Here is my solution for this, use another function to generate key:

@Cache("tlfu", 1000)
def foo(a:int, b:str, c:Foo) -> Dict:
    ...

@foo.key
def _(a:int, b:str, c:Foo) -> str:
    return f"a:{a}:b:{b}:c:{c.id}"

Pros

  • Type checked. Mypy can check key function to make sure it has same input signature as original function and return a string.
  • User can control how key is generated.
  • Reusable. User knows exactly what key is and they can call low level Theine API to get data.

Cons

  • Two functions are required.

I already create a draft PR for this solution, you can take a look if interested cache decorator

Another option is inline the key function to first decorator:

@Cache("tlfu", 1000, key=lambda args, kwargs: f"xxx")
def foo(a:int, b:str, c:Foo) -> Dict:
    ...

or

@Cache("tlfu", 1000, key="a:{a}:b:{b}:c:{c.id}")
def foo(a:int, b:str, c:Foo) -> Dict:
    ...

Pros

  • One function only.

Cons

  • No type check.
  • Not explicitly.
  • Not flexible enough because of lambda/format string.

So which one do you prefer?
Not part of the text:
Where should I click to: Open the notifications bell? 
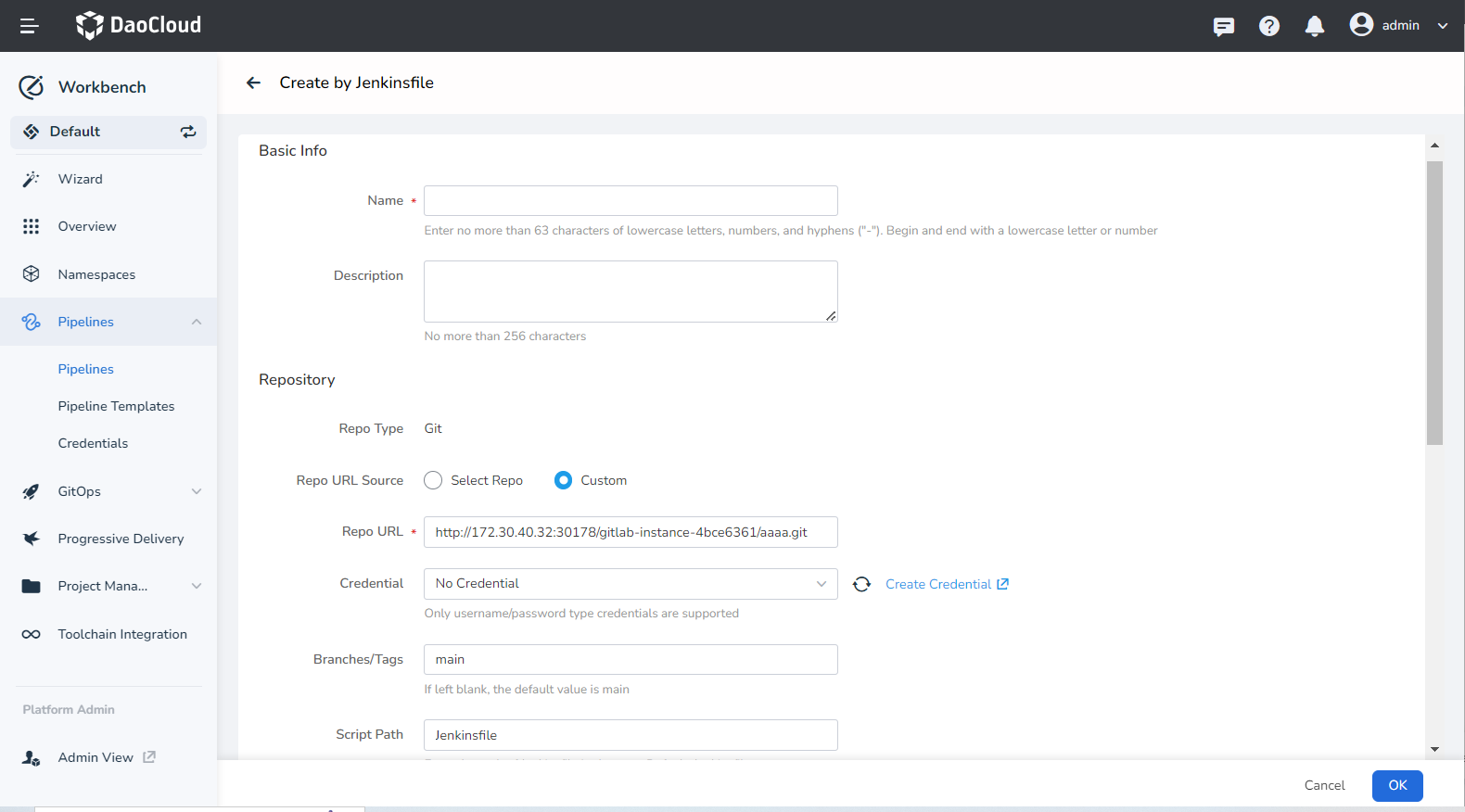(1314, 26)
Or if you have better idea please tell me.

One approach could be to write a default key function, so most users don’t need to specify them:

import typing as ty
import inspect

P = ty.ParamSpec('P')
R = ty.TypeVar('R')

def default_key(func: ty.Callable[P, R]) -> ty.Callable[P, str]:
    params = list(inspect.signature(func).parameters)
    def key(*args: P.args, **kwargs: P.kwargs):
        all_args = args + tuple(kwargs[p] for p in params[len(args):])
        return ":".join("{}:{}".format(param, arg) for param, arg in zip(params, all_args))
    return key

This will get you something on pretty much anything that doesn’t raise an exception in __str__, if not always something pretty:

>>> def f(x, y):
...     return (x, y)
...
>>> fkey = default_key(f)
>>> class A: ...
>>> fkey(1, A())
'x:1:y:<__main__.A object at 0x7f6203b5bfa0>'

The key function could certainly be improved (for example, adding type(arg) to the string) to avoid false hits. Combine with a mechanism to override the key function and to apply it to a inputs, and you get all of your pros for option 1 without hitting the con unless the user has a specific-enough case to warrant it.
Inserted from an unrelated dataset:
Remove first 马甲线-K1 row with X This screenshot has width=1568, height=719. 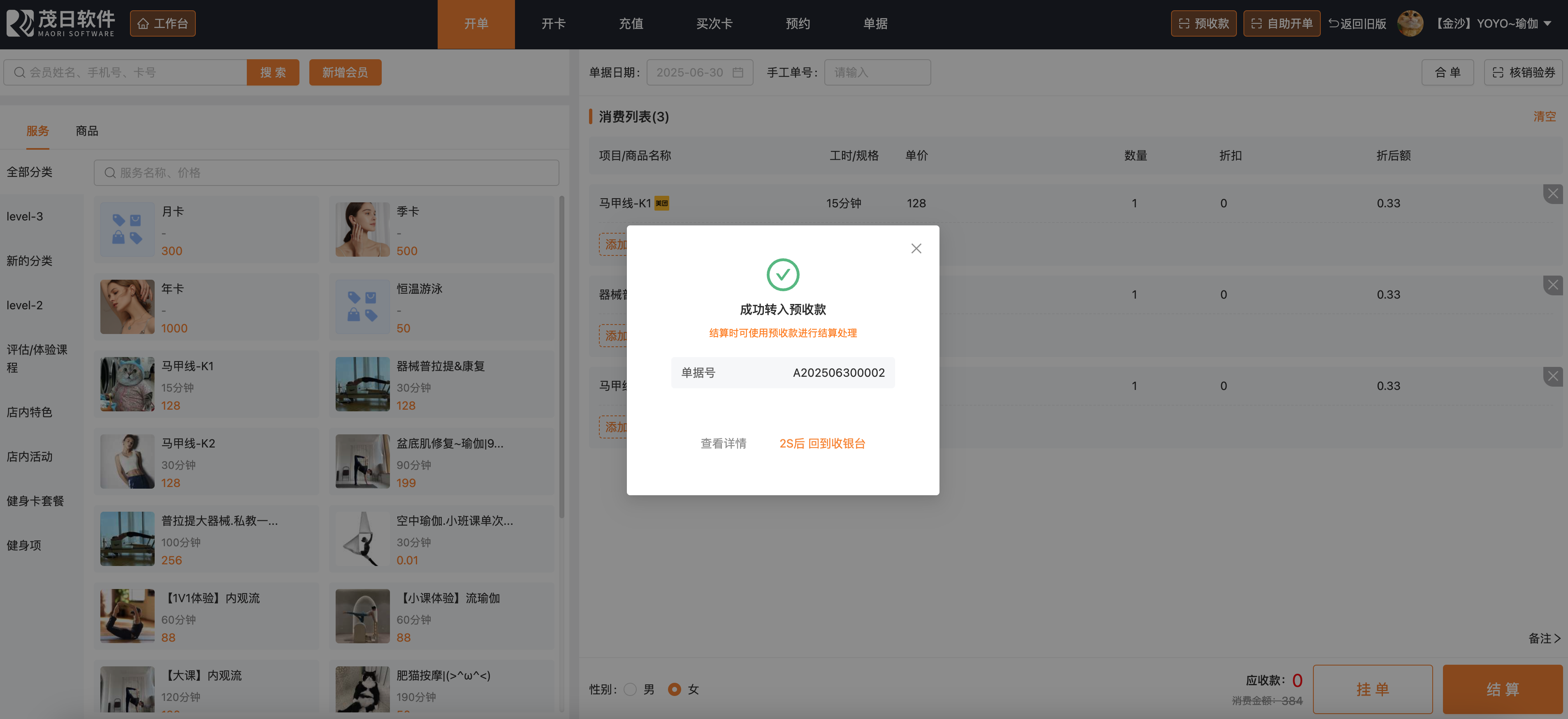[1553, 194]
My consideration is if I add this default function, users will blindly think this will work and never use the key decorator way. But str or similar approaches may lead to wrong result if some one override it. If there is a perfect way to generate key from function arguments, maybe I can use that as default.
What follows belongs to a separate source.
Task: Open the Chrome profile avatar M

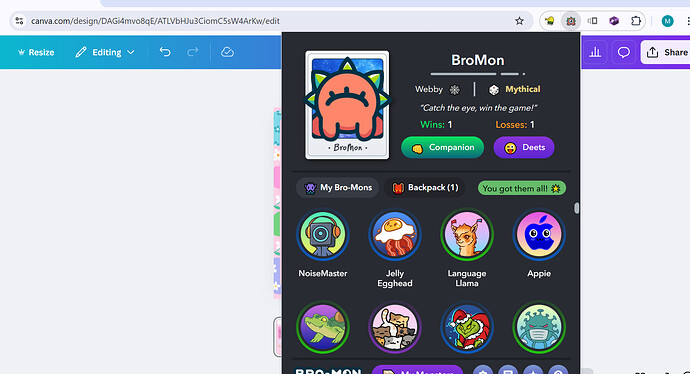Action: (x=667, y=21)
Actually I have an idea of near perfect function. Python’s lru cache use a fancy HashedSeq to build key automatically. I can create a Dict[HashedSeq, UUID], use the uuid as my string cache key, and find the uuid based on function arguments on get. Cons of this is firstly performance cost, secondly HashedSeq will inclule function arguments, may consume much memory.